#### [Available data]
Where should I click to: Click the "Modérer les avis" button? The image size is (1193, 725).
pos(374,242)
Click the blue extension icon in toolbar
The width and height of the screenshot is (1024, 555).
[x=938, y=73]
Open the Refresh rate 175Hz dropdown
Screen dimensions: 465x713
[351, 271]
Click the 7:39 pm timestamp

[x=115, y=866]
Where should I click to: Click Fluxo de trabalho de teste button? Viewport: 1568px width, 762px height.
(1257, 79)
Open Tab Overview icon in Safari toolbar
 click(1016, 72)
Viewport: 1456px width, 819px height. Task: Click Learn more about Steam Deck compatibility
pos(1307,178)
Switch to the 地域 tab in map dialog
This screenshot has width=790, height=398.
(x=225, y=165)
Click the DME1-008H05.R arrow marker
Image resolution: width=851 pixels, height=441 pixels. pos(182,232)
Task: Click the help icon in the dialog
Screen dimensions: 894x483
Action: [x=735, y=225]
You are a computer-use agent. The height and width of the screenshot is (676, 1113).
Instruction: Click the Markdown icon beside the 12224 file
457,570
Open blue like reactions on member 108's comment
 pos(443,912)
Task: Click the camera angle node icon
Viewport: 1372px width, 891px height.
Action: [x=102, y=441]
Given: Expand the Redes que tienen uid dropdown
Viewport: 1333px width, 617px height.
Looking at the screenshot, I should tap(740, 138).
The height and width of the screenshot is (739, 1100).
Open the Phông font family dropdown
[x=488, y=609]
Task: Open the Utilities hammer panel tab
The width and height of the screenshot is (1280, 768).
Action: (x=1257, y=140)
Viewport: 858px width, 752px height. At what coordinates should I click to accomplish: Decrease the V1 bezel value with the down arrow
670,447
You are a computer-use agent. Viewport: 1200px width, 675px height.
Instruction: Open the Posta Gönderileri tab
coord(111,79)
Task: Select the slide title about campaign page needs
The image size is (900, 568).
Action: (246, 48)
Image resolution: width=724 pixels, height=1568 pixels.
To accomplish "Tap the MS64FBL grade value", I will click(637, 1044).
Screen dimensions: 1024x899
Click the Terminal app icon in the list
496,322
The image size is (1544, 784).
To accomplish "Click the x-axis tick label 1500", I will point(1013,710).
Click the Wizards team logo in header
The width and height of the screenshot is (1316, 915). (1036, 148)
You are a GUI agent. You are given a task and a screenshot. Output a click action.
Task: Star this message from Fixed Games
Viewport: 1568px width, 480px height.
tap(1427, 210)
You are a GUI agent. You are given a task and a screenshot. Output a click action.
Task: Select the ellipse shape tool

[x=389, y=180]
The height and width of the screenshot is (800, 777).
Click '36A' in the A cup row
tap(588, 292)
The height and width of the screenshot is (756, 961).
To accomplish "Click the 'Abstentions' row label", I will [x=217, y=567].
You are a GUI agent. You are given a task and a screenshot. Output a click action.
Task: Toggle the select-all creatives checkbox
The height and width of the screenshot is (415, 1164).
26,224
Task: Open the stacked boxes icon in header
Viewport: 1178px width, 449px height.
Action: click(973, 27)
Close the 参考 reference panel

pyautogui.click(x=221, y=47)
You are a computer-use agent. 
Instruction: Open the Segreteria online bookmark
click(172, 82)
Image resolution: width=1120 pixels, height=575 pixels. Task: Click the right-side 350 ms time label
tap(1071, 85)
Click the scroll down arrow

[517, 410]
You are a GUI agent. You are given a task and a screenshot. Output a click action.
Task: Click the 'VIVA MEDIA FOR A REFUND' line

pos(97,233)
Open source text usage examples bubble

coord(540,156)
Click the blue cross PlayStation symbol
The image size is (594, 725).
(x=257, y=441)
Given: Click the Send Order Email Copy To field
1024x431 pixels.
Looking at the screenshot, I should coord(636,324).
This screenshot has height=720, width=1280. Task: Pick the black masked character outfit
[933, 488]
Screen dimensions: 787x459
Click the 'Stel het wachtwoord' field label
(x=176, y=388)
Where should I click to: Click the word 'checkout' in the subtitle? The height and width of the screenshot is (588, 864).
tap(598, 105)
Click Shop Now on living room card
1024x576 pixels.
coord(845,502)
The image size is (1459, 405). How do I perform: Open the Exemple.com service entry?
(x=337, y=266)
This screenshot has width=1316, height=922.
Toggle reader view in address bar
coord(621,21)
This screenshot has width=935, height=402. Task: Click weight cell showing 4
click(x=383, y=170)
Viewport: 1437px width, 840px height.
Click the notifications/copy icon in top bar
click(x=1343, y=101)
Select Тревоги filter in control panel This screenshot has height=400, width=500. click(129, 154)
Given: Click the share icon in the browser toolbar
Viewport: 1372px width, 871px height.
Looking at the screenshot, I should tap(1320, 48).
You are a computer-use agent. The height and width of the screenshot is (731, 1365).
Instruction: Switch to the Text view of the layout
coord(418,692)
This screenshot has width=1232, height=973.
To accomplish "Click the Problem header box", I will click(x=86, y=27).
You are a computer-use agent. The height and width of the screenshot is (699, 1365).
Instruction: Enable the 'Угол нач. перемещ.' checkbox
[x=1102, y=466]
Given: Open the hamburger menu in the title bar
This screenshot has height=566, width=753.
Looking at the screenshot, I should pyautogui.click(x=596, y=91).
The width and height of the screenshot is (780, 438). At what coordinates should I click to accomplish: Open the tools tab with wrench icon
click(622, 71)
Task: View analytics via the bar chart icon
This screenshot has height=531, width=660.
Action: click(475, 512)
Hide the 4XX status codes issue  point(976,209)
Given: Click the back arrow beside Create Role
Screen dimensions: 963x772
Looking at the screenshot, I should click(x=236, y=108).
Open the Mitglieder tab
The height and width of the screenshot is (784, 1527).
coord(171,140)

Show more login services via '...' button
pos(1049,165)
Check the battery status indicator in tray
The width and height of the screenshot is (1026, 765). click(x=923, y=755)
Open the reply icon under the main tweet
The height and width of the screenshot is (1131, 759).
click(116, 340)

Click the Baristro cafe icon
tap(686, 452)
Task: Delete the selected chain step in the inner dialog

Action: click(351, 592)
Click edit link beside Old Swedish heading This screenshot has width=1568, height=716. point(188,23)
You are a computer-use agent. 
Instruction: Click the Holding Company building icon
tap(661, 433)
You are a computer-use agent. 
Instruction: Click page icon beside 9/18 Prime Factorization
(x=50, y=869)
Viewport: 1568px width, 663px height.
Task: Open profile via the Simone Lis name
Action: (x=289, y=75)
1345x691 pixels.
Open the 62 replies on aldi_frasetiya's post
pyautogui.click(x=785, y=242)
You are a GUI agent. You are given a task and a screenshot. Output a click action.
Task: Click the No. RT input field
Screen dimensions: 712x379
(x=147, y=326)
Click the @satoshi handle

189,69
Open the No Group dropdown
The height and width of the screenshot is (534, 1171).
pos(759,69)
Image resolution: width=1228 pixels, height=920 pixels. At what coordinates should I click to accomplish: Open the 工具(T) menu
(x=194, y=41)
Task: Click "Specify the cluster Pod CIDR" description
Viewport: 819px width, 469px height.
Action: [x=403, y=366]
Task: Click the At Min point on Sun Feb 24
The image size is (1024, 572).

#### [Your instructions]
Whatever is in the entries above, write it out exactly.

#### [Task output]
Where should I click to: Click the "Modérer les avis" button? The image size is (1193, 725).
pos(374,242)
Click the blue extension icon in toolbar
The width and height of the screenshot is (1024, 555).
[x=938, y=73]
Open the Refresh rate 175Hz dropdown
Screen dimensions: 465x713
[351, 271]
Click the 7:39 pm timestamp

[x=115, y=866]
Where should I click to: Click Fluxo de trabalho de teste button? Viewport: 1568px width, 762px height.
(1257, 79)
Open Tab Overview icon in Safari toolbar
 click(1016, 72)
Viewport: 1456px width, 819px height. Task: Click Learn more about Steam Deck compatibility
pos(1307,178)
Switch to the 地域 tab in map dialog
This screenshot has width=790, height=398.
(x=225, y=165)
Click the DME1-008H05.R arrow marker
Image resolution: width=851 pixels, height=441 pixels. pos(182,232)
Task: Click the help icon in the dialog
Screen dimensions: 894x483
Action: [x=735, y=225]
You are a computer-use agent. The height and width of the screenshot is (676, 1113).
Instruction: Click the Markdown icon beside the 12224 file
457,570
Open blue like reactions on member 108's comment
 pos(443,912)
Task: Click the camera angle node icon
Viewport: 1372px width, 891px height.
Action: [x=102, y=441]
Given: Expand the Redes que tienen uid dropdown
Viewport: 1333px width, 617px height.
Looking at the screenshot, I should tap(740, 138).
The height and width of the screenshot is (739, 1100).
Open the Phông font family dropdown
[x=488, y=609]
Task: Open the Utilities hammer panel tab
The width and height of the screenshot is (1280, 768).
Action: (x=1257, y=140)
Viewport: 858px width, 752px height. At what coordinates should I click to accomplish: Decrease the V1 bezel value with the down arrow
670,447
You are a computer-use agent. Viewport: 1200px width, 675px height.
Instruction: Open the Posta Gönderileri tab
coord(111,79)
Task: Select the slide title about campaign page needs
The image size is (900, 568).
Action: (246, 48)
Image resolution: width=724 pixels, height=1568 pixels.
To accomplish "Tap the MS64FBL grade value", I will click(637, 1044).
Screen dimensions: 1024x899
Click the Terminal app icon in the list
496,322
The image size is (1544, 784).
To accomplish "Click the x-axis tick label 1500", I will point(1013,710).
Click the Wizards team logo in header
The width and height of the screenshot is (1316, 915). (1036, 148)
You are a GUI agent. You are given a task and a screenshot. Output a click action.
Task: Star this message from Fixed Games
Viewport: 1568px width, 480px height.
tap(1427, 210)
You are a GUI agent. You are given a task and a screenshot. Output a click action.
Task: Select the ellipse shape tool

[x=389, y=180]
The height and width of the screenshot is (800, 777).
Click '36A' in the A cup row
tap(588, 292)
The height and width of the screenshot is (756, 961).
To accomplish "Click the 'Abstentions' row label", I will [x=217, y=567].
You are a GUI agent. You are given a task and a screenshot. Output a click action.
Task: Toggle the select-all creatives checkbox
The height and width of the screenshot is (415, 1164).
26,224
Task: Open the stacked boxes icon in header
Viewport: 1178px width, 449px height.
Action: click(973, 27)
Close the 参考 reference panel

pyautogui.click(x=221, y=47)
You are a computer-use agent. 
Instruction: Open the Segreteria online bookmark
click(172, 82)
Image resolution: width=1120 pixels, height=575 pixels. Task: Click the right-side 350 ms time label
tap(1071, 85)
Click the scroll down arrow

[517, 410]
You are a GUI agent. You are given a task and a screenshot. Output a click action.
Task: Click the 'VIVA MEDIA FOR A REFUND' line

pos(97,233)
Open source text usage examples bubble

coord(540,156)
Click the blue cross PlayStation symbol
The image size is (594, 725).
(x=257, y=441)
Given: Click the Send Order Email Copy To field
1024x431 pixels.
Looking at the screenshot, I should coord(636,324).
This screenshot has height=720, width=1280. Task: Pick the black masked character outfit
[933, 488]
Screen dimensions: 787x459
Click the 'Stel het wachtwoord' field label
(x=176, y=388)
Where should I click to: Click the word 'checkout' in the subtitle? The height and width of the screenshot is (588, 864).
tap(598, 105)
Click Shop Now on living room card
1024x576 pixels.
coord(845,502)
The image size is (1459, 405). How do I perform: Open the Exemple.com service entry?
(x=337, y=266)
This screenshot has width=1316, height=922.
Toggle reader view in address bar
coord(621,21)
This screenshot has width=935, height=402. Task: Click weight cell showing 4
click(x=383, y=170)
Viewport: 1437px width, 840px height.
Click the notifications/copy icon in top bar
click(x=1343, y=101)
Select Тревоги filter in control panel This screenshot has height=400, width=500. click(129, 154)
Given: Click the share icon in the browser toolbar
Viewport: 1372px width, 871px height.
Looking at the screenshot, I should tap(1320, 48).
You are a computer-use agent. The height and width of the screenshot is (731, 1365).
Instruction: Switch to the Text view of the layout
coord(418,692)
This screenshot has width=1232, height=973.
To accomplish "Click the Problem header box", I will click(x=86, y=27).
You are a computer-use agent. The height and width of the screenshot is (699, 1365).
Instruction: Enable the 'Угол нач. перемещ.' checkbox
[x=1102, y=466]
Given: Open the hamburger menu in the title bar
This screenshot has height=566, width=753.
Looking at the screenshot, I should pyautogui.click(x=596, y=91).
The width and height of the screenshot is (780, 438). At what coordinates should I click to accomplish: Open the tools tab with wrench icon
click(622, 71)
Task: View analytics via the bar chart icon
This screenshot has height=531, width=660.
Action: click(475, 512)
Hide the 4XX status codes issue  point(976,209)
Given: Click the back arrow beside Create Role
Screen dimensions: 963x772
Looking at the screenshot, I should click(x=236, y=108).
Open the Mitglieder tab
The height and width of the screenshot is (784, 1527).
coord(171,140)

Show more login services via '...' button
pos(1049,165)
Check the battery status indicator in tray
The width and height of the screenshot is (1026, 765). click(x=923, y=755)
Open the reply icon under the main tweet
The height and width of the screenshot is (1131, 759).
click(116, 340)

Click the Baristro cafe icon
tap(686, 452)
Task: Delete the selected chain step in the inner dialog

Action: click(351, 592)
Click edit link beside Old Swedish heading This screenshot has width=1568, height=716. point(188,23)
You are a computer-use agent. 
Instruction: Click the Holding Company building icon
tap(661, 433)
You are a computer-use agent. 
Instruction: Click page icon beside 9/18 Prime Factorization
(x=50, y=869)
Viewport: 1568px width, 663px height.
Task: Open profile via the Simone Lis name
Action: (x=289, y=75)
1345x691 pixels.
Open the 62 replies on aldi_frasetiya's post
pyautogui.click(x=785, y=242)
You are a GUI agent. You are given a task and a screenshot. Output a click action.
Task: Click the No. RT input field
Screen dimensions: 712x379
(x=147, y=326)
Click the @satoshi handle

189,69
Open the No Group dropdown
The height and width of the screenshot is (534, 1171).
pos(759,69)
Image resolution: width=1228 pixels, height=920 pixels. At what coordinates should I click to accomplish: Open the 工具(T) menu
(x=194, y=41)
Task: Click "Specify the cluster Pod CIDR" description
Viewport: 819px width, 469px height.
Action: [x=403, y=366]
Task: Click the At Min point on Sun Feb 24
The image size is (1024, 572).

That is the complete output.